The city is searching for new revenue to help pay for about $7 billion in construction projects including a people mover, a train connection at LAX and a major rental car center, said Lisa Trifiletti, LAX's division director for environmental land use planning.

"We have a major need, we have aging infrastructure," she said. "We're looking at any initiative to help us accomplish that effort."

The City has not said how much it would receive from the new billboards - the vast majority of which would be stationary, not digital. It already takes in about $25 million per year for ads posted inside passenger terminals.

One-fifth of the signs would be digital displays that light up the airport traffic ring used by cars, buses and shuttles to pick up and drop off 65 million passengers per year.

Some would hang from the parking garages and change every eight seconds. Other digital signs would be installed on the bridges that cross traffic lanes - but would only change displays twice a day.

"They're intended to be distracting," Dennis Hathaway, of Ban Billboard Blight, said of digital signs. He said that's especially a problem at the airport where "people going different speeds, different directions" to get to the right gate to drop off or pick up loved ones.

Trifiletti, of LAX, said planners  made the signs safe for drivers. An environmental report on the project  said the digital signs would not have a significant impact on traffic circulation.

"The signs on the parking garages are not intended to be viewable by the drivers," she said. "We have a series of control mechanisms that will control animation, flashing, lighting, glare."

The signs on the parking garages that change messages every eight seconds would be intended to be seen by passengers leaving terminals and would be positioned so that they are not a distraction to drivers passing by, she said. The digital signs on the traffic loop would not be animated or have sound.

The digital signs on overhead pedestrian bridges would be directly in drivers' line of sight. Those would change messages only twice a day.

Trifiletti said studies have been inconclusive about the effect digital signs have on drivers' safety.

She said the airport will do a baseline study on the number of traffic collisions that occur on the traffic loop so officials can study before-and-after effects of the signs on traffic safety.

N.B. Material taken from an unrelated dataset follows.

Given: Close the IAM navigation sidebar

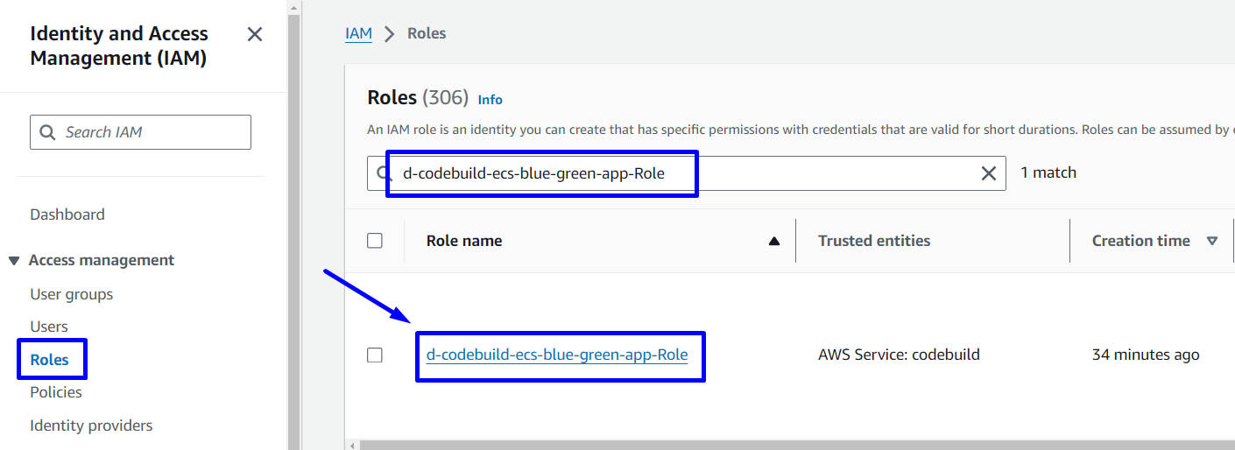Looking at the screenshot, I should [x=255, y=34].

The non-digital signs that make up the bulk of the LAX proposed sign inventory would be hung on pillars on the traffic loop and on jetway ramps that passengers use to board airplanes.

Some of the ad revenue would be used to buy out and dismantle about 20,000 square feet of billboards now posted on streets around the airport.

The LAX proposal would create a district with special rules for signage on airport property.

The sign district was first proposed in a 2004 and has had several hearings before the city Planning Commission and Board of Airport Commissioners.

If the City Council's Planning and Land Use Management Committee approve it Tuesday, the measure goes before the full council for approval.